• What the exercise asks: Could you write the entries out again, exactly as they appear?

• Information supplied:
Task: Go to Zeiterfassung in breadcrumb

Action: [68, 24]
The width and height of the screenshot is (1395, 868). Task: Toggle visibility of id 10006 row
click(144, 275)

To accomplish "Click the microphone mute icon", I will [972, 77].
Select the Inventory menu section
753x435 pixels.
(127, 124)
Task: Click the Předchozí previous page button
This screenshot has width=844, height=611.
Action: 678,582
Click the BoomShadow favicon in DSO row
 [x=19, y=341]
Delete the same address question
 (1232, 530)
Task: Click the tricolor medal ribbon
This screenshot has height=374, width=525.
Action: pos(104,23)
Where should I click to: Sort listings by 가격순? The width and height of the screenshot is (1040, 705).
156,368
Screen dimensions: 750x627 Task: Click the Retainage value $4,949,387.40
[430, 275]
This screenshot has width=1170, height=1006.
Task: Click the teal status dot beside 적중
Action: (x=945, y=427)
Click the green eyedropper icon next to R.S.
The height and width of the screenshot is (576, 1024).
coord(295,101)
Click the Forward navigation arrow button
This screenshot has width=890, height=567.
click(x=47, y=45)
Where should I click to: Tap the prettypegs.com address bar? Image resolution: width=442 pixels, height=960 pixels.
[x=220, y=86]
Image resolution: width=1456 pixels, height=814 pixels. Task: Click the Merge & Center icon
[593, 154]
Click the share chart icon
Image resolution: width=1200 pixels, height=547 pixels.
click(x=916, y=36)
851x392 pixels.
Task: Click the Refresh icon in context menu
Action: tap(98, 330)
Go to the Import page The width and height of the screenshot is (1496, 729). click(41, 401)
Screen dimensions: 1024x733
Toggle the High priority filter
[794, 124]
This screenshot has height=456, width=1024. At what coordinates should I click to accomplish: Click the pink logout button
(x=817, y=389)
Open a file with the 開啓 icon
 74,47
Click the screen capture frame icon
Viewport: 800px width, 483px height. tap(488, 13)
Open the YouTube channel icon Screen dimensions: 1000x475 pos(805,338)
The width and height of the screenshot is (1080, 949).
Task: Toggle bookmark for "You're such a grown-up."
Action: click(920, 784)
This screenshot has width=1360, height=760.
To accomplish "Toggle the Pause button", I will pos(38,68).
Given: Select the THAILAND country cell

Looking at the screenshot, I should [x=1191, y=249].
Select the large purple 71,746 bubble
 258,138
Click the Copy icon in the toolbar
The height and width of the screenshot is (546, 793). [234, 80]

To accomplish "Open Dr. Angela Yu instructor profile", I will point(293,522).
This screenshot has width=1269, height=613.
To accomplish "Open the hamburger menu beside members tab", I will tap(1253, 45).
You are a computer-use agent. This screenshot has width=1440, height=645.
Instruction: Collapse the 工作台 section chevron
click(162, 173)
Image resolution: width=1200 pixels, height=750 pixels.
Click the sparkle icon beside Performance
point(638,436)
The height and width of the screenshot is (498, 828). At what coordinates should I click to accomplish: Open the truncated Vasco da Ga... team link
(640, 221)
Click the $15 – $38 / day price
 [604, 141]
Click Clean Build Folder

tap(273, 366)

• Written response:
Task: Go to Zeiterfassung in breadcrumb

Action: [68, 24]
The width and height of the screenshot is (1395, 868). Task: Toggle visibility of id 10006 row
click(144, 275)

To accomplish "Click the microphone mute icon", I will [972, 77].
Select the Inventory menu section
753x435 pixels.
(127, 124)
Task: Click the Předchozí previous page button
This screenshot has width=844, height=611.
Action: 678,582
Click the BoomShadow favicon in DSO row
 [x=19, y=341]
Delete the same address question
 (1232, 530)
Task: Click the tricolor medal ribbon
This screenshot has height=374, width=525.
Action: pos(104,23)
Where should I click to: Sort listings by 가격순? The width and height of the screenshot is (1040, 705).
156,368
Screen dimensions: 750x627 Task: Click the Retainage value $4,949,387.40
[430, 275]
This screenshot has width=1170, height=1006.
Task: Click the teal status dot beside 적중
Action: (x=945, y=427)
Click the green eyedropper icon next to R.S.
The height and width of the screenshot is (576, 1024).
coord(295,101)
Click the Forward navigation arrow button
This screenshot has width=890, height=567.
click(x=47, y=45)
Where should I click to: Tap the prettypegs.com address bar? Image resolution: width=442 pixels, height=960 pixels.
[x=220, y=86]
Image resolution: width=1456 pixels, height=814 pixels. Task: Click the Merge & Center icon
[593, 154]
Click the share chart icon
Image resolution: width=1200 pixels, height=547 pixels.
click(x=916, y=36)
851x392 pixels.
Task: Click the Refresh icon in context menu
Action: tap(98, 330)
Go to the Import page The width and height of the screenshot is (1496, 729). click(41, 401)
Screen dimensions: 1024x733
Toggle the High priority filter
[794, 124]
This screenshot has height=456, width=1024. At what coordinates should I click to accomplish: Click the pink logout button
(x=817, y=389)
Open a file with the 開啓 icon
 74,47
Click the screen capture frame icon
Viewport: 800px width, 483px height. tap(488, 13)
Open the YouTube channel icon Screen dimensions: 1000x475 pos(805,338)
The width and height of the screenshot is (1080, 949).
Task: Toggle bookmark for "You're such a grown-up."
Action: click(920, 784)
This screenshot has width=1360, height=760.
To accomplish "Toggle the Pause button", I will pos(38,68).
Given: Select the THAILAND country cell

Looking at the screenshot, I should [x=1191, y=249].
Select the large purple 71,746 bubble
 258,138
Click the Copy icon in the toolbar
The height and width of the screenshot is (546, 793). [234, 80]

To accomplish "Open Dr. Angela Yu instructor profile", I will point(293,522).
This screenshot has width=1269, height=613.
To accomplish "Open the hamburger menu beside members tab", I will tap(1253, 45).
You are a computer-use agent. This screenshot has width=1440, height=645.
Instruction: Collapse the 工作台 section chevron
click(162, 173)
Image resolution: width=1200 pixels, height=750 pixels.
Click the sparkle icon beside Performance
point(638,436)
The height and width of the screenshot is (498, 828). At what coordinates should I click to accomplish: Open the truncated Vasco da Ga... team link
(640, 221)
Click the $15 – $38 / day price
 [604, 141]
Click Clean Build Folder

tap(273, 366)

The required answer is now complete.